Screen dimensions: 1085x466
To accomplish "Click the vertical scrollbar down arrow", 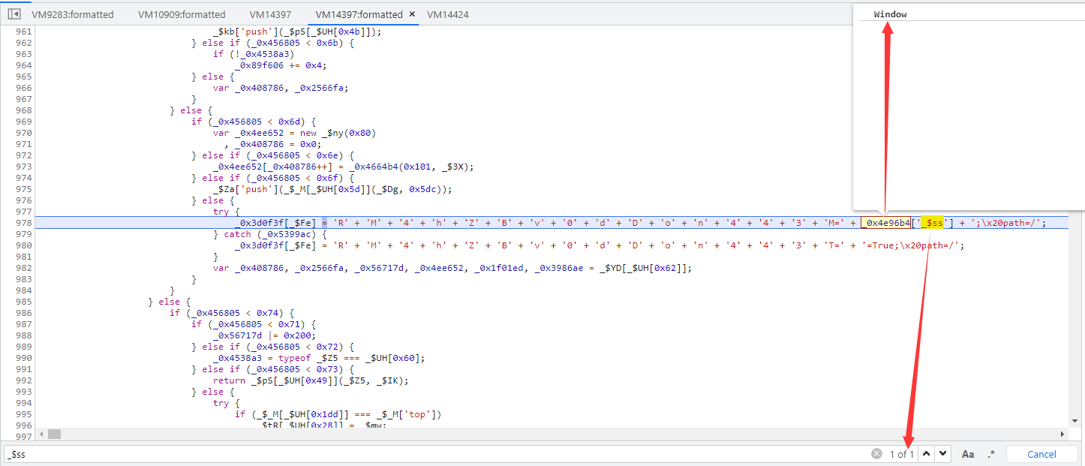I will tap(1074, 421).

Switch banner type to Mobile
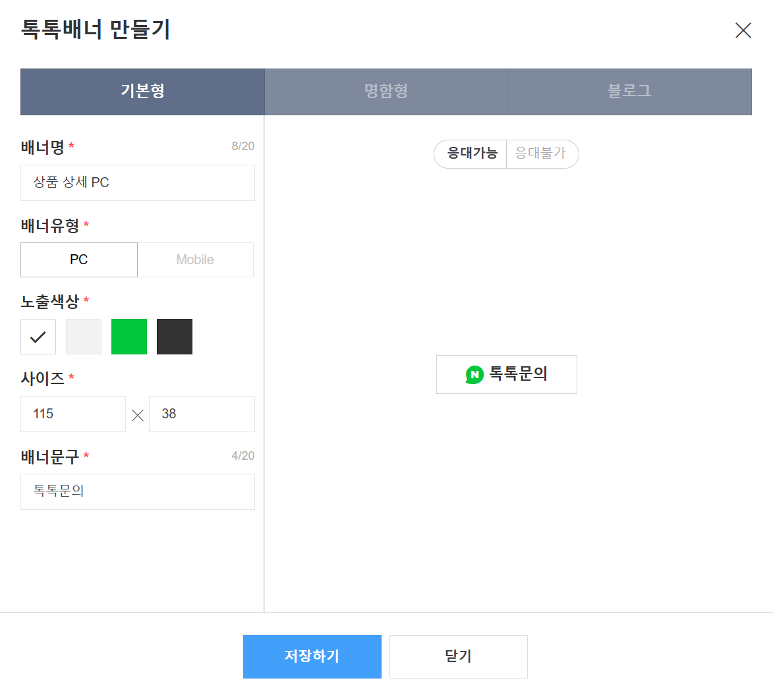[195, 260]
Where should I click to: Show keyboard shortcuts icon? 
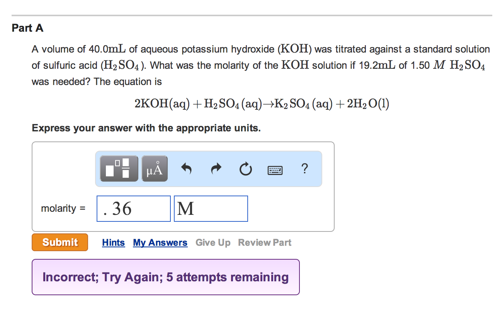275,169
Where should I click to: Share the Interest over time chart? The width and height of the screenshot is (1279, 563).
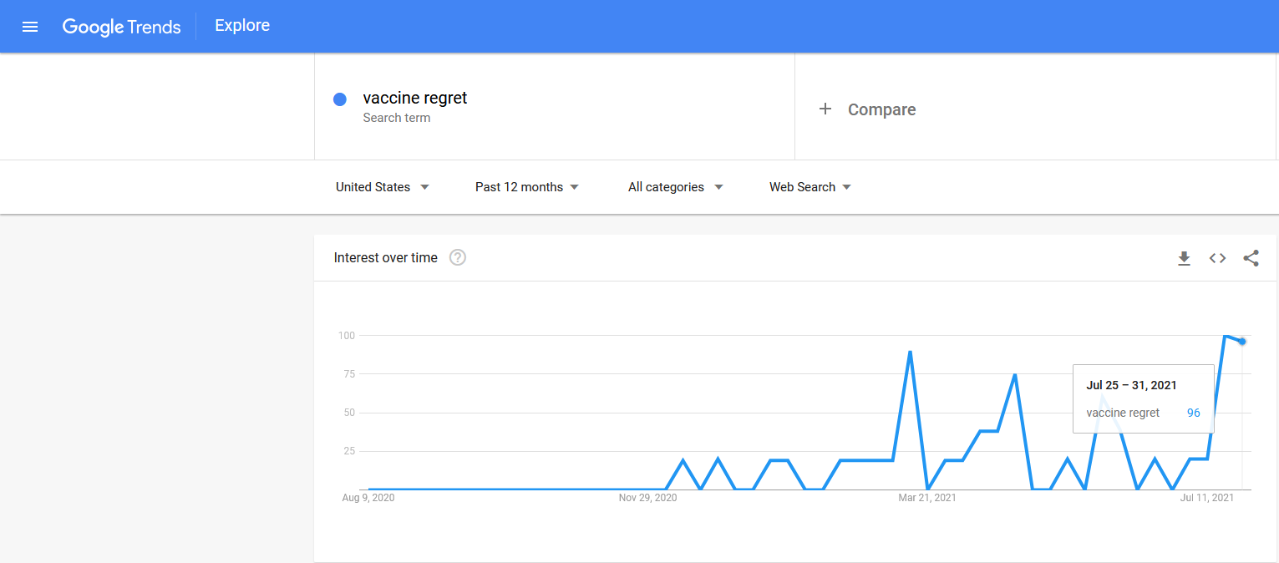coord(1251,259)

-- Required work --
Rewrite the records, starting at the line containing "Switch banner type to Mobile" and ending at the end of the records, substituting "graph" for "chart" and changing nothing else. Leave the pictures out.

-- Exercise answer --
Switch banner type to Mobile
[195, 260]
Where should I click to: Show keyboard shortcuts icon? 
275,169
Where should I click to: Share the Interest over time graph? The width and height of the screenshot is (1279, 563).
coord(1251,259)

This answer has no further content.